• _YOUR ASSIGNMENT_
Return the lines below exactly, please, from the one containing "This screenshot has width=1920, height=1080." through the last one, both included, and leave out any pictures.

• _Saved data entries_
----
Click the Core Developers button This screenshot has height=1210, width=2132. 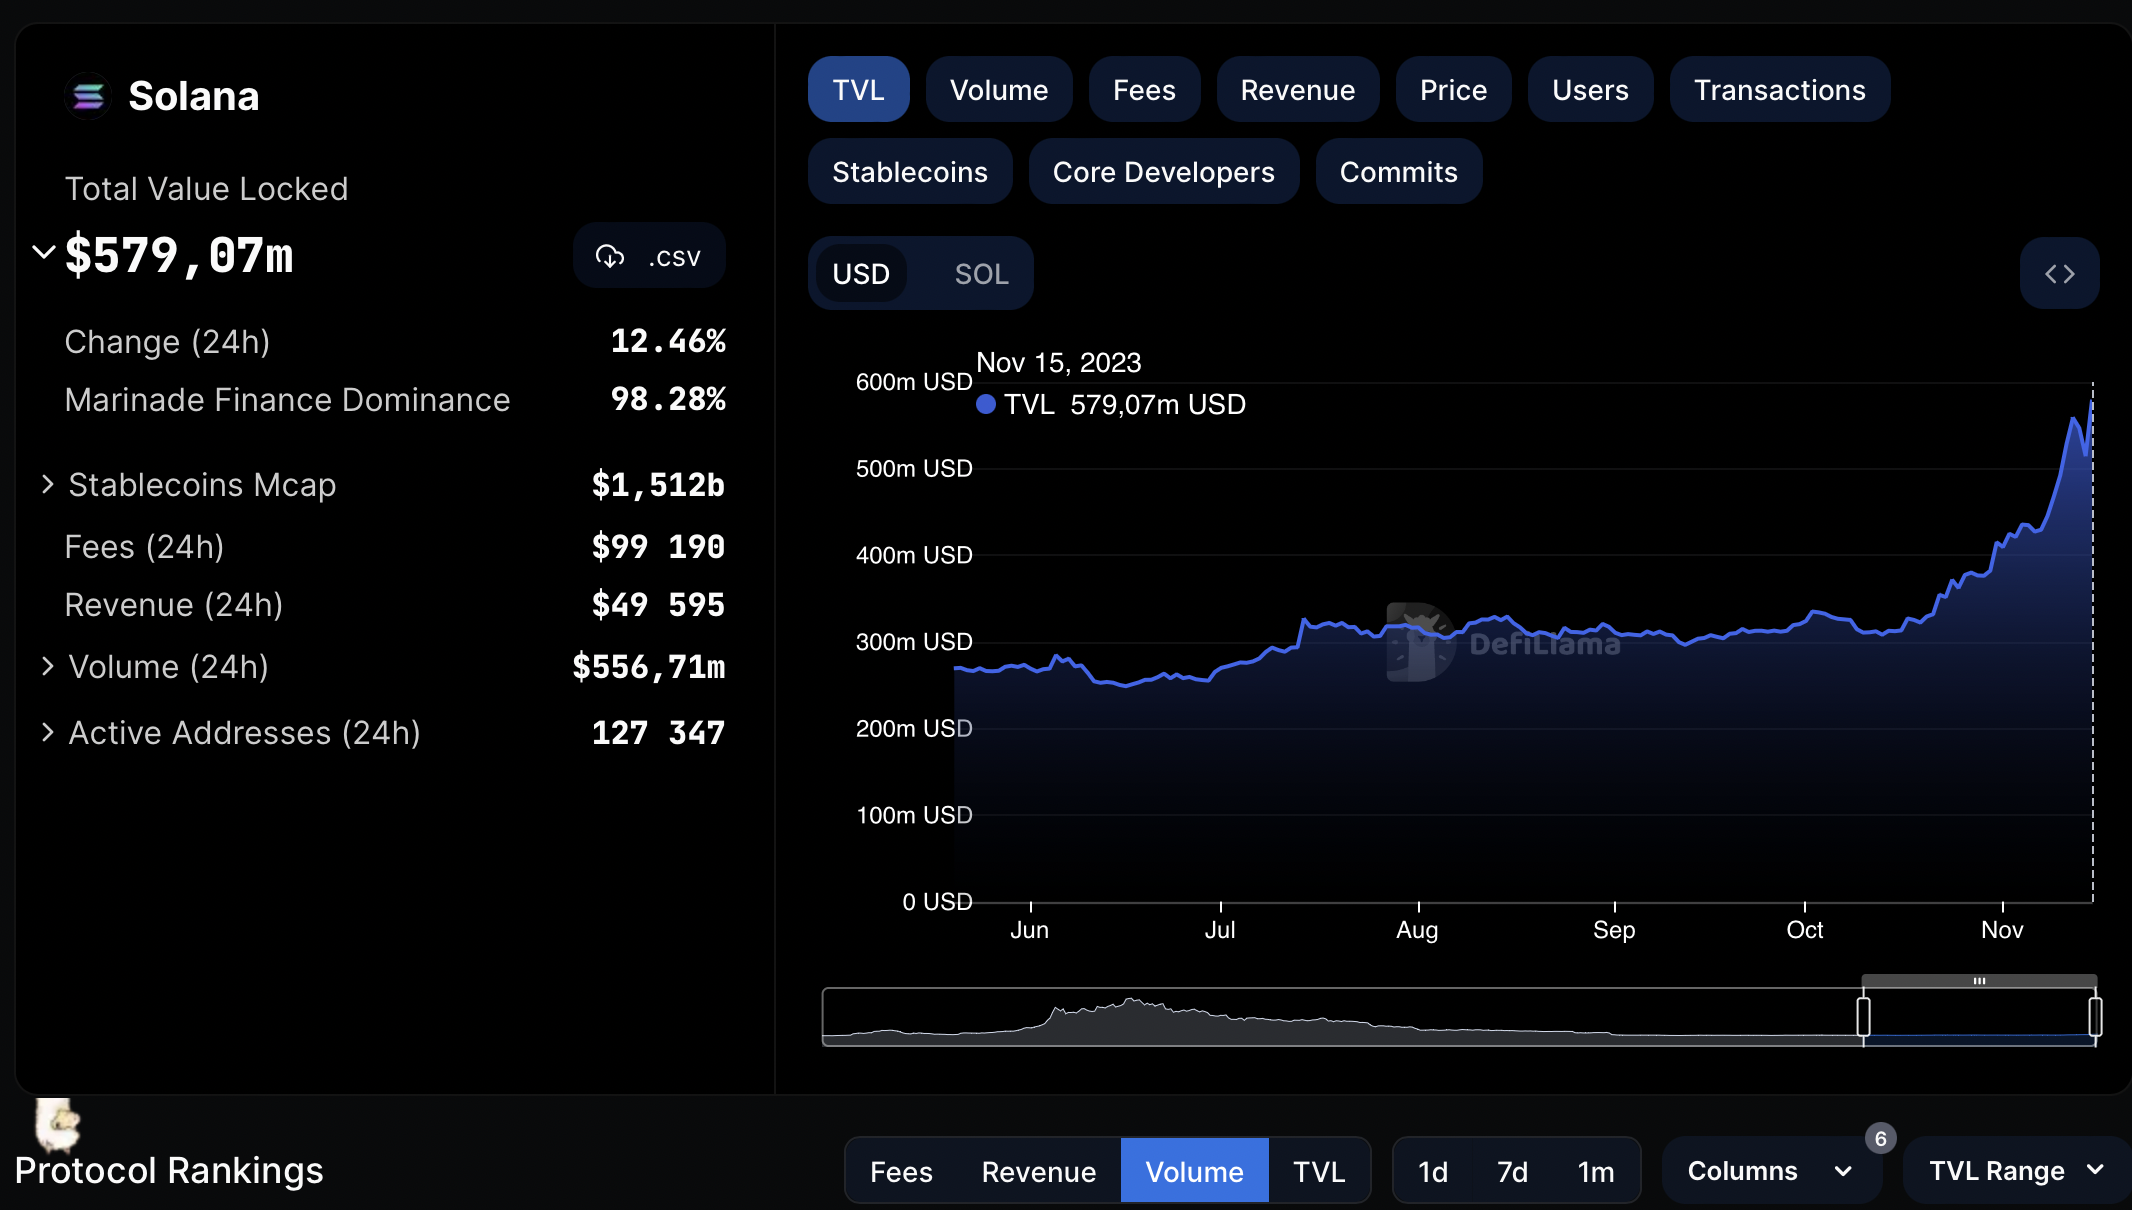pos(1163,172)
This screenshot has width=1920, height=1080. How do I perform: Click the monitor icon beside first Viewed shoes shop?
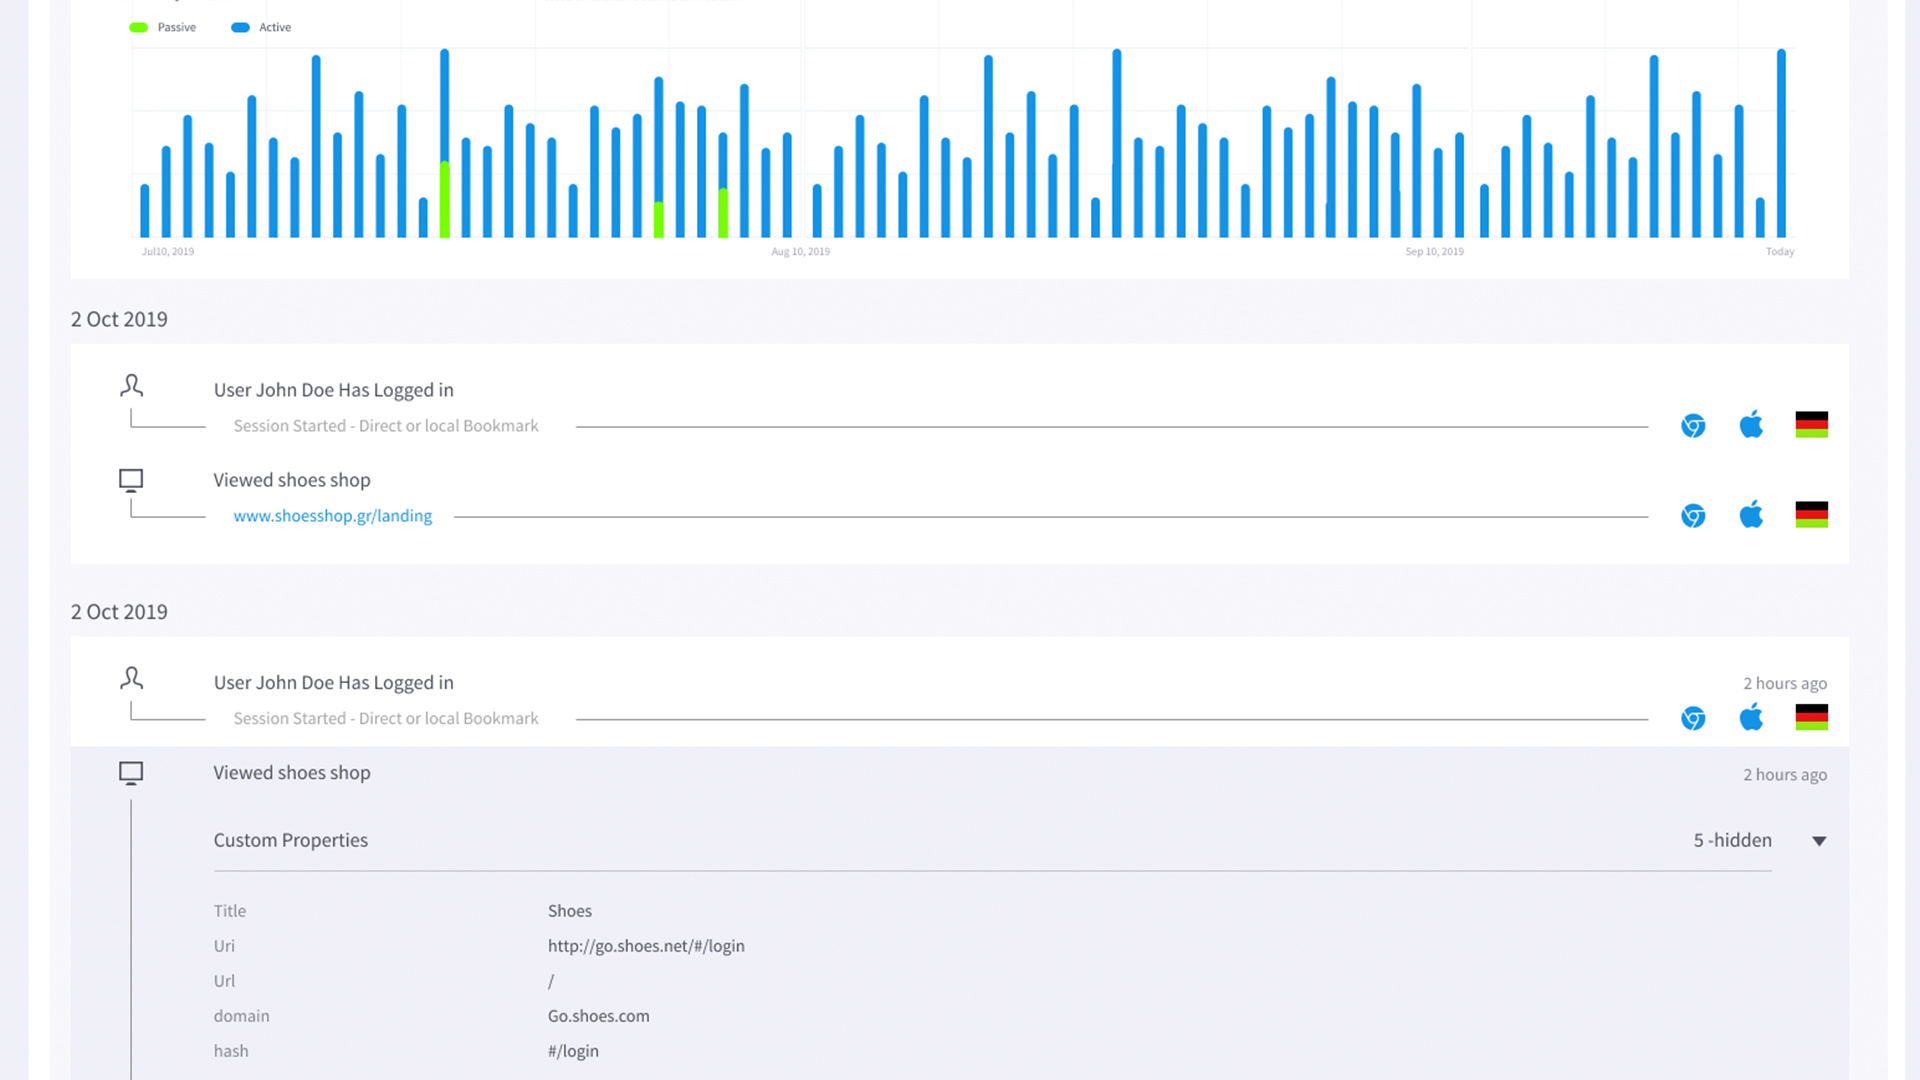coord(131,480)
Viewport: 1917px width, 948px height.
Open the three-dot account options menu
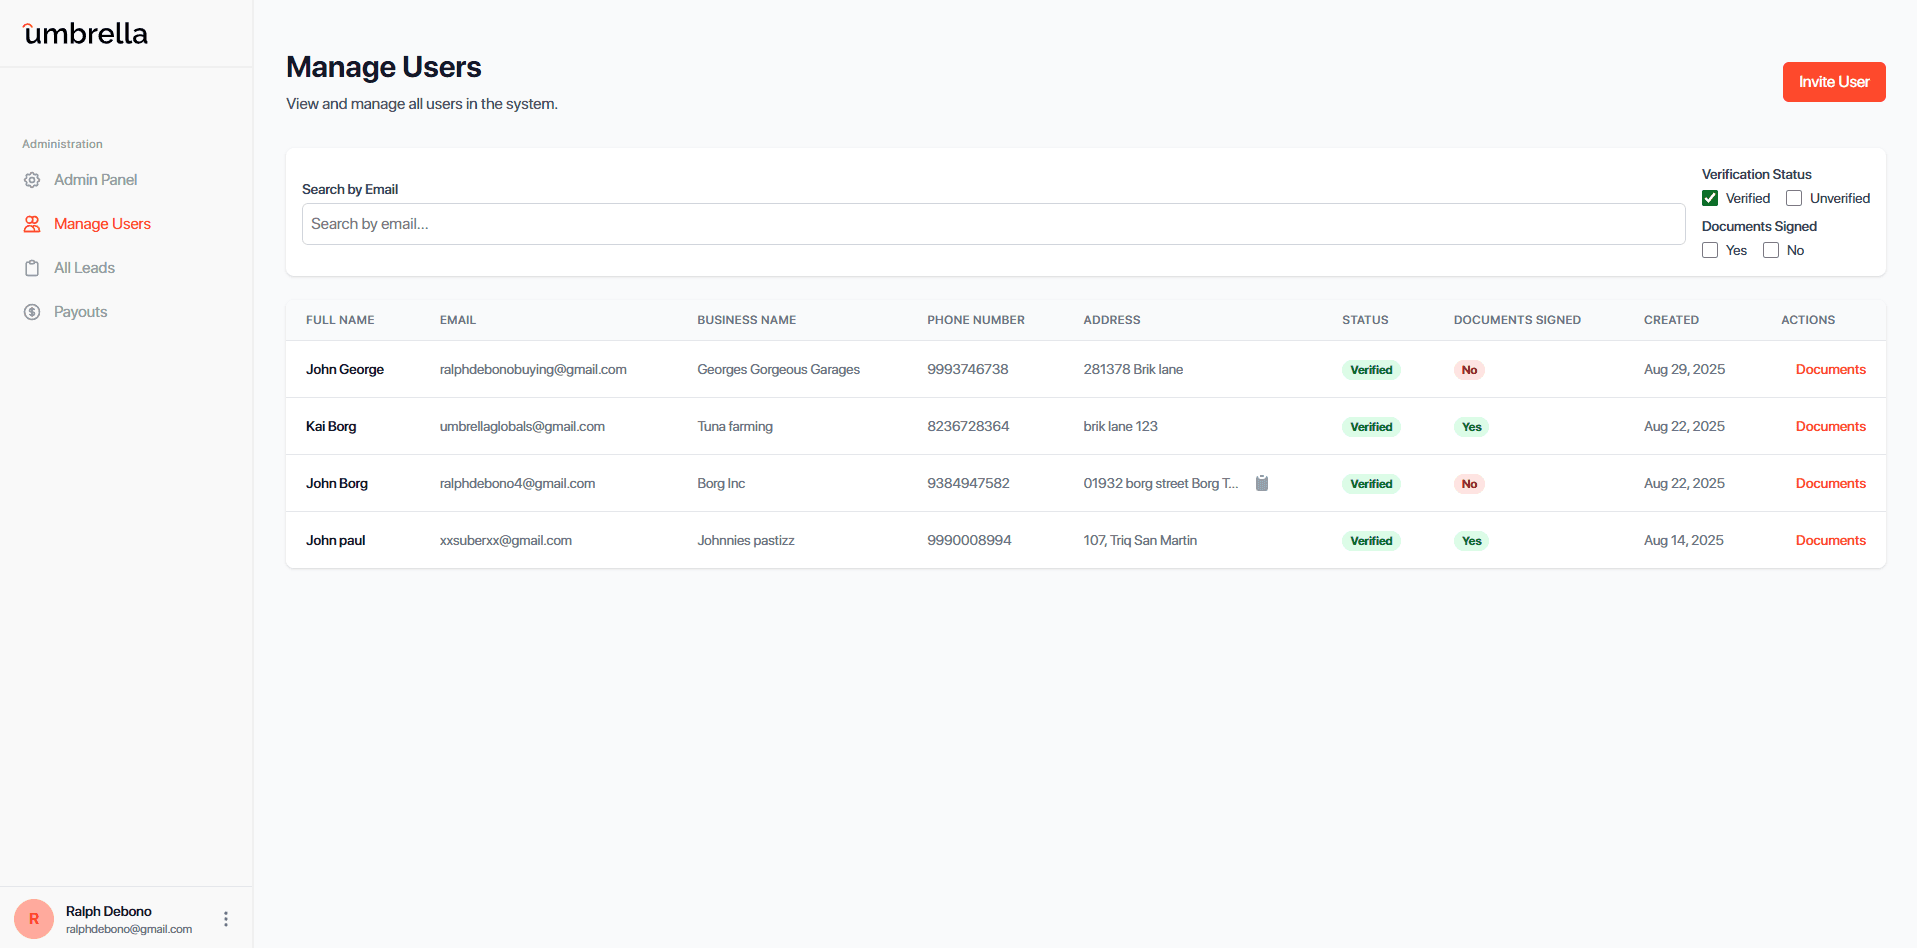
----
• _SOLUTION TO THIS TASK_
This screenshot has width=1920, height=1080. How do I perform: Click the monitor icon beside first Viewed shoes shop?
coord(131,480)
Viewport: 1917px width, 948px height.
Open the three-dot account options menu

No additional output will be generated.